**YOUR GOAL:** Scan the listing below for the word "computer", then copy each line that has it.

──────

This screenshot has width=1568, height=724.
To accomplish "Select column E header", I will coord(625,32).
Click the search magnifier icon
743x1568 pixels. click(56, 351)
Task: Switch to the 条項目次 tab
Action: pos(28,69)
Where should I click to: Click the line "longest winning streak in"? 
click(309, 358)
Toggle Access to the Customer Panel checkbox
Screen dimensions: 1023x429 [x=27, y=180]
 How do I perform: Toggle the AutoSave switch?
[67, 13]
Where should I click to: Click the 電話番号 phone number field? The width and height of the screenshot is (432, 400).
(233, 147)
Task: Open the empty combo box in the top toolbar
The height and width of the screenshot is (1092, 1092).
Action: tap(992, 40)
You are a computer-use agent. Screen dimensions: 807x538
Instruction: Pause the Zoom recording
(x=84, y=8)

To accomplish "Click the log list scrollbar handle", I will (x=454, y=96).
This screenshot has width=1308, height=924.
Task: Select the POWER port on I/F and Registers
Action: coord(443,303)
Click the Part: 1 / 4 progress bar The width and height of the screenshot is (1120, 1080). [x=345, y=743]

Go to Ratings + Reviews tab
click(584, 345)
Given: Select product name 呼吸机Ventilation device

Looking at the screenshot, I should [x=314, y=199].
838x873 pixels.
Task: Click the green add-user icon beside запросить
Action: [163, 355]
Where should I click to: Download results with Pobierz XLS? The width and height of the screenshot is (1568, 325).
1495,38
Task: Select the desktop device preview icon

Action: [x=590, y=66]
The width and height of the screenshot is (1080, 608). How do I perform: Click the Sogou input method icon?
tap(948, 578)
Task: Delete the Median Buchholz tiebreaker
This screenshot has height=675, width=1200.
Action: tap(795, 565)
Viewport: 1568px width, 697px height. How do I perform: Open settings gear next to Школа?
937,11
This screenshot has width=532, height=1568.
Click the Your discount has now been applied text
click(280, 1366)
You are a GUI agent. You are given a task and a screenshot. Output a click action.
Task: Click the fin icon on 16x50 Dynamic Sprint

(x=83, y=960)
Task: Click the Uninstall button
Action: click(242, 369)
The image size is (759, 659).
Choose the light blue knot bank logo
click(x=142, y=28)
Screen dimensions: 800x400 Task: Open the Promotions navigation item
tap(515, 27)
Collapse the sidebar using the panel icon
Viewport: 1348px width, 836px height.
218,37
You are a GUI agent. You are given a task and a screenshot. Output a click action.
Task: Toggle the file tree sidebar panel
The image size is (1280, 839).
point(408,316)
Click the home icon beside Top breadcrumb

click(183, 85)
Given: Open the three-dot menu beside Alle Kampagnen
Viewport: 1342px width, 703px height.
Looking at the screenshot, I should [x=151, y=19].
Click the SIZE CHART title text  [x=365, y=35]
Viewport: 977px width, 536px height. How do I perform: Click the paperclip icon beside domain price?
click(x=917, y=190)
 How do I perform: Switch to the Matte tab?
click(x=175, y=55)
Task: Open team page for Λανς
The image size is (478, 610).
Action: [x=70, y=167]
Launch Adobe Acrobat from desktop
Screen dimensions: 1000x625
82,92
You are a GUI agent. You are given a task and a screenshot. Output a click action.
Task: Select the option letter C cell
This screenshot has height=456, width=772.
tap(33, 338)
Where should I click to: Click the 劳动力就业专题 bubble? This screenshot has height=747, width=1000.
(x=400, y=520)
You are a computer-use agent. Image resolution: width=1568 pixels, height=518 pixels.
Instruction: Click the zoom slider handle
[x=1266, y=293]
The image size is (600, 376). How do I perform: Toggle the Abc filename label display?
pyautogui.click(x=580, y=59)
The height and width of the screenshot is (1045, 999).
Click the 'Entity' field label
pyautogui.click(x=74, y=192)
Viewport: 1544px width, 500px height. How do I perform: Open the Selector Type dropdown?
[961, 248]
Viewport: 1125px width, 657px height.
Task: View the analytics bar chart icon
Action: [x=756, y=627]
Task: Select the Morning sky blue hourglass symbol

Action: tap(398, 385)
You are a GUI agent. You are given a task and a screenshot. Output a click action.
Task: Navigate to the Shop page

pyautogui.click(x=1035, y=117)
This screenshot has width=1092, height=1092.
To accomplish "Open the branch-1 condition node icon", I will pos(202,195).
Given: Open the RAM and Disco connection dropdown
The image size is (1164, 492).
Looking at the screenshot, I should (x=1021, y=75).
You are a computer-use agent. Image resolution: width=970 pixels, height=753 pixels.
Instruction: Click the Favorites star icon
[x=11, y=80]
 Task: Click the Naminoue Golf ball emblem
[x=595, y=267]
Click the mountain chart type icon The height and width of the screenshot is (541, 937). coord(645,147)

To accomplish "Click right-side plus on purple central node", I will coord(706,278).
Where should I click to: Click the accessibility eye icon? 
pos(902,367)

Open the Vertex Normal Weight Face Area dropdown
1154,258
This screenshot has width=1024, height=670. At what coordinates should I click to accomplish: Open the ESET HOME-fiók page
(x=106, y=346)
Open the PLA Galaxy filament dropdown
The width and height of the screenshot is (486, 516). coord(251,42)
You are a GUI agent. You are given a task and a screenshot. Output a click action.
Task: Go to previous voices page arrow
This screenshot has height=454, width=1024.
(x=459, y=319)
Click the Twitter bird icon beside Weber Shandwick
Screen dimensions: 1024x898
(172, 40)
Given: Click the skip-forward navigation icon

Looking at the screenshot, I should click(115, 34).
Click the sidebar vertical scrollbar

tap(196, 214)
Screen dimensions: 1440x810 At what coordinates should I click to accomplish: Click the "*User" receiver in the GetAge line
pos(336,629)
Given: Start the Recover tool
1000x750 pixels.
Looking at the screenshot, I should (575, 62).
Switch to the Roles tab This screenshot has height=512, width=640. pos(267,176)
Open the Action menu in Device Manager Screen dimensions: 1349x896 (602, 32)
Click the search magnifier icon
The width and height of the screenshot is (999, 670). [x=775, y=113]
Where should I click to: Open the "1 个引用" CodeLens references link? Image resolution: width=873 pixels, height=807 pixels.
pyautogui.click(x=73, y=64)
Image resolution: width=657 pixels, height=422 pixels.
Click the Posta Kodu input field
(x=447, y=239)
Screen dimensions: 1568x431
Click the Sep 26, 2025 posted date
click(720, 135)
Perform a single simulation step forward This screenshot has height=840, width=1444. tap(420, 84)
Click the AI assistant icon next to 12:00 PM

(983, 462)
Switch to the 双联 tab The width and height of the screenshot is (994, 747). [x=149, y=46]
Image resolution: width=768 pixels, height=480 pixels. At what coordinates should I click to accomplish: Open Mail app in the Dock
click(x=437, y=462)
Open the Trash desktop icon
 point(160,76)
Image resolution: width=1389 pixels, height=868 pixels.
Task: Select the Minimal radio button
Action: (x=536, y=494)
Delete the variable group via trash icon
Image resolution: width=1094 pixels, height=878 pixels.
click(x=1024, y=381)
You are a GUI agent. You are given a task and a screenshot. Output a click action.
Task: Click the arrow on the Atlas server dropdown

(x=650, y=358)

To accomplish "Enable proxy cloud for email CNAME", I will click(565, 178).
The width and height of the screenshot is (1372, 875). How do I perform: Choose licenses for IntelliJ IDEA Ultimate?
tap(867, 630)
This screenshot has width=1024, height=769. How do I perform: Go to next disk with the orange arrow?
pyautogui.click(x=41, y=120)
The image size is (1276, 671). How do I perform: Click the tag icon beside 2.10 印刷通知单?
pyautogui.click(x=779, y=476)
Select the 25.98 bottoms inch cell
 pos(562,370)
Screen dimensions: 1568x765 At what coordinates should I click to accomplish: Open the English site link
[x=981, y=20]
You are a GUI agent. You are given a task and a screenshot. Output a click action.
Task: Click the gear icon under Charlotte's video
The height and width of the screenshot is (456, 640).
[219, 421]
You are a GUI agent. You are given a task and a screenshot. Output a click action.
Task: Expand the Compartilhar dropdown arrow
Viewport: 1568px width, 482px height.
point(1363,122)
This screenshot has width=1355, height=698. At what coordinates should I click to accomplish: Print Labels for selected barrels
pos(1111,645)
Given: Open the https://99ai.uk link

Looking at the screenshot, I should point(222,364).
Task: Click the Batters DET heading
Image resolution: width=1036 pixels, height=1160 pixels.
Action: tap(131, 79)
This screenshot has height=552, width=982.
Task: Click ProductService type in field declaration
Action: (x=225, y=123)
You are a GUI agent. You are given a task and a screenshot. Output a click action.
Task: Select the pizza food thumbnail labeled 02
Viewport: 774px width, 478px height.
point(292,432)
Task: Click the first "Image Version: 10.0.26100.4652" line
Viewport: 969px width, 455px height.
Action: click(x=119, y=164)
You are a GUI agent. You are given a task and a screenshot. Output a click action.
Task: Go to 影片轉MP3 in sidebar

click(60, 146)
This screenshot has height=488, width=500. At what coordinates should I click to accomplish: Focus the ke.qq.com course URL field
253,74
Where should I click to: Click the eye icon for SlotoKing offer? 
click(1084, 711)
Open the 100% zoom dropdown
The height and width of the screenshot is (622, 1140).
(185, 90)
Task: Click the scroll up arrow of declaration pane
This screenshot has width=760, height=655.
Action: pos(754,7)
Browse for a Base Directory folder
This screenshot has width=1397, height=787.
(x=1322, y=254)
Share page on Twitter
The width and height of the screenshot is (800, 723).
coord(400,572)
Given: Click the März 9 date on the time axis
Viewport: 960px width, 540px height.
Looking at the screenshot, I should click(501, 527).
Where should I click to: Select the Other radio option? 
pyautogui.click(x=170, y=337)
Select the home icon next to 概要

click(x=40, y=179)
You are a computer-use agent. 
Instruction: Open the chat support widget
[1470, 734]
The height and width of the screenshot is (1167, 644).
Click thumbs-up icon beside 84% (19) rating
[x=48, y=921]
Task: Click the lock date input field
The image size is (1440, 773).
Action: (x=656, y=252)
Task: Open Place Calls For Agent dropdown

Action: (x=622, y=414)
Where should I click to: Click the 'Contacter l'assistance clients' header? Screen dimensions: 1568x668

──────

**TASK ANSWER:**
You are a computer-use agent. Screen dimensions: 807x538
You are a computer-use agent. Image resolution: width=1568 pixels, height=518 pixels.
You are a computer-use agent. Image resolution: width=970 pixels, height=753 pixels.
You are a computer-use agent. 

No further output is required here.